Hearing is different from listening.
You may hear a conversation or some noise, but you decide whether to listen.
You may hear with your ears, but listening requires engaging your brain. It requires effort.
When you listen, you are trying to make sense of what you hear.
Listening is a skill that can be improved.
We all have a built-in problem with listening. While the average speech rate is about 125 words a minute, your brain can process about 800 words per minute. So, while someone is talking, your mind can be following several other “rabbit trails” at the same time. There has to be a purposeful intention to listen.
There are also several other reasons we have difficulties in listening. We may have a negative attitude toward the speaker or the subject. We may have something else we would rather do. We think we have heard this before and don’t need to listen. We are distracted by something else going on around us. And many other reasons.

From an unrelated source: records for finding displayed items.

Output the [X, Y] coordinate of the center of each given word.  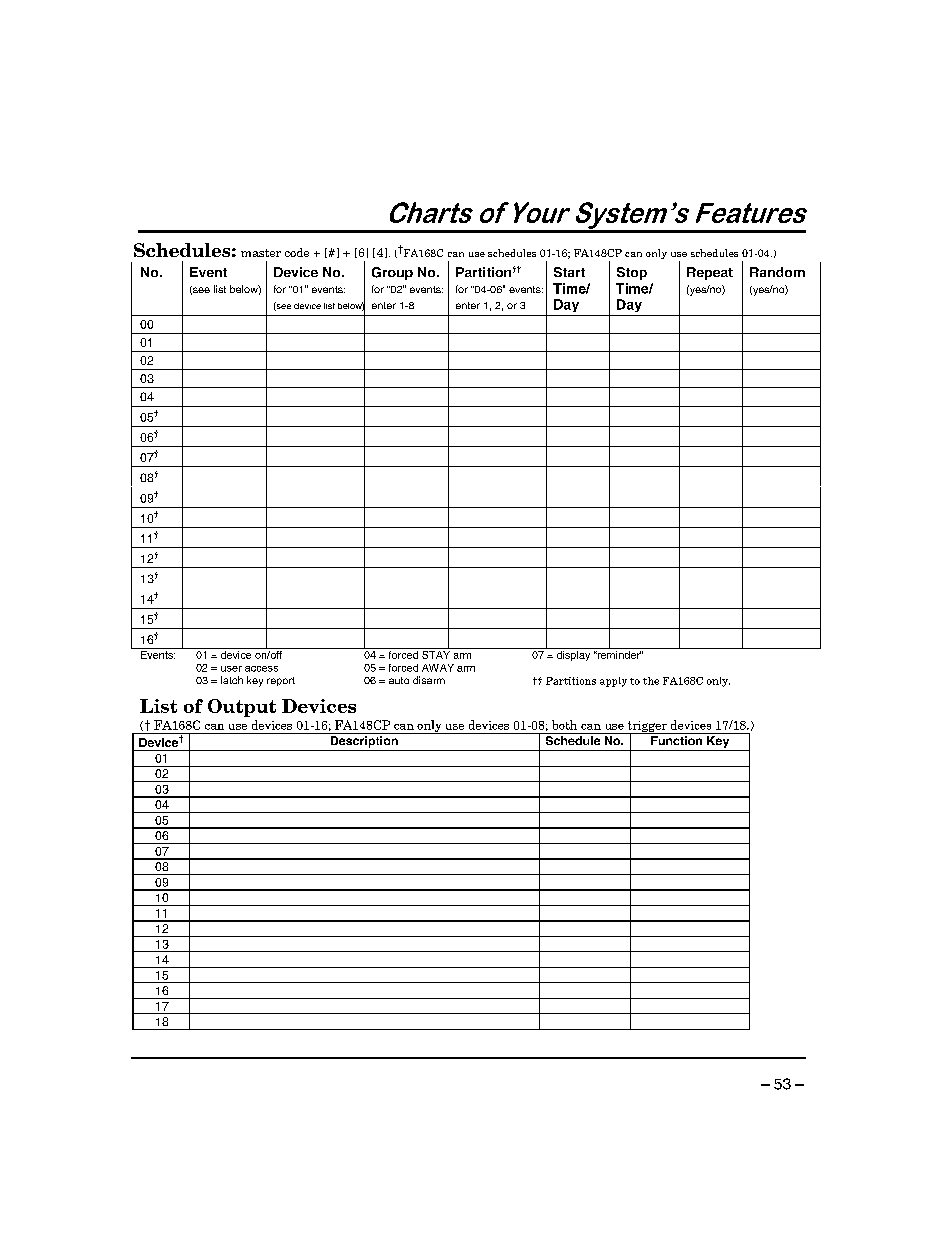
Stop [632, 273]
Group [392, 273]
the [651, 681]
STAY [436, 653]
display [573, 656]
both [564, 725]
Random [777, 272]
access [261, 669]
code [297, 252]
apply [613, 682]
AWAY [438, 668]
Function [676, 740]
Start [569, 272]
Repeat [710, 273]
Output [242, 708]
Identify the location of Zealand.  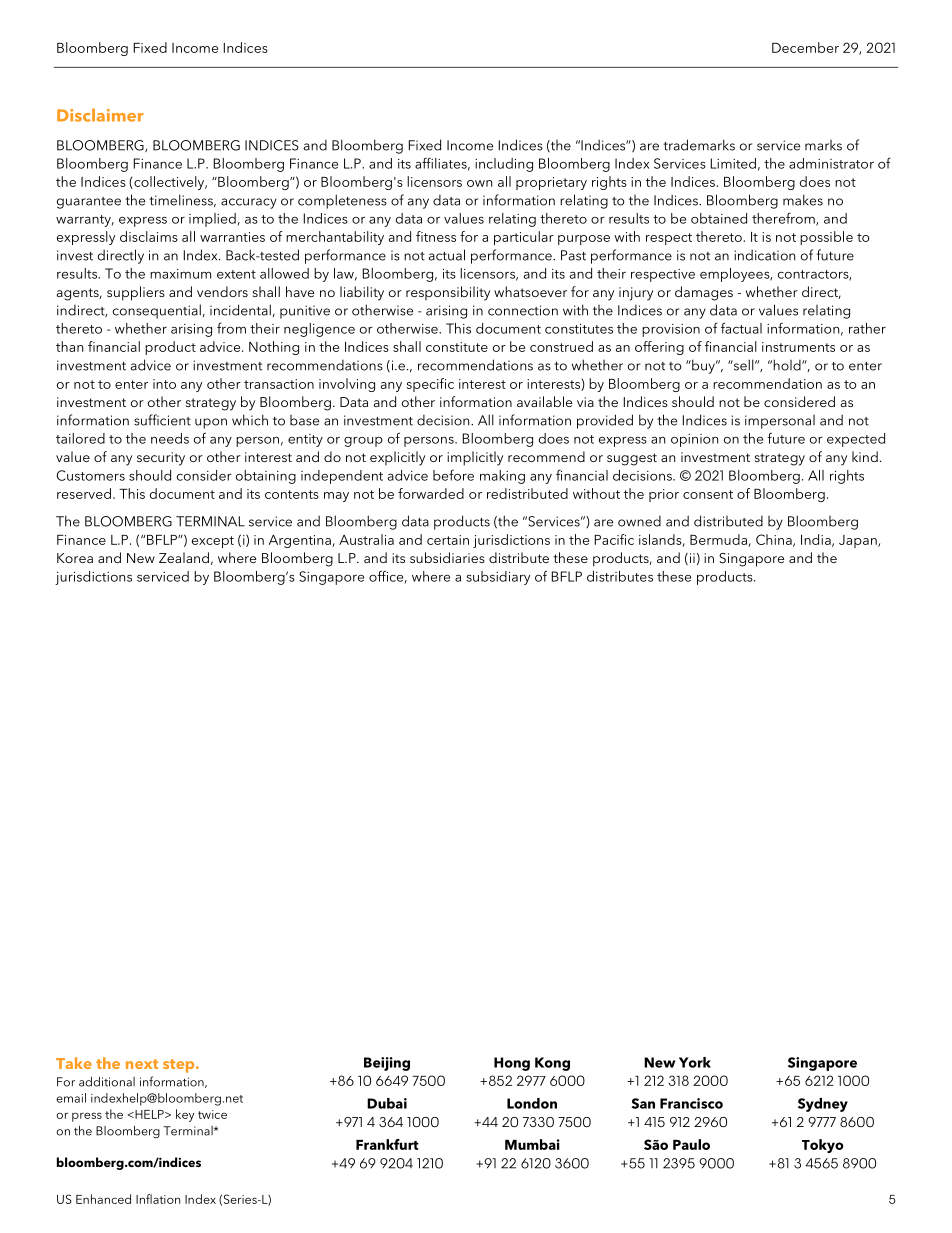
(184, 557).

The problem of hearing but not listening is illustrated by the apostles. On the resurrection morning Peter and John went to Jesus’ grave and found it empty except for Jesus’ grave clothes. John believed; however, it does not say that Peter believed. John 20:9 states, “For as yet they knew not the scripture, that he must rise again from the dead.” But they could have known if they had actually listened to Jesus.
In Matthew 16:21-24, Matt. 17:22-23, and Matt. 20:17-19 Jesus had clearly told the disciples that he would suffer, be killed by crucifixion, and rise again on the third day. Peter had even rebuked the Lord about this, saying, “Be it far from thee, Lord.” Jesus had turned to Peter and sharply rebuked him, saying, “Get thee behind me, Satan.” In Luke 9:27-36, at the transfiguration, Peter, James, and John witnessed Jesus, Moses, and Elijah speaking together about Jesus’ decease that He would accomplish at Jerusalem.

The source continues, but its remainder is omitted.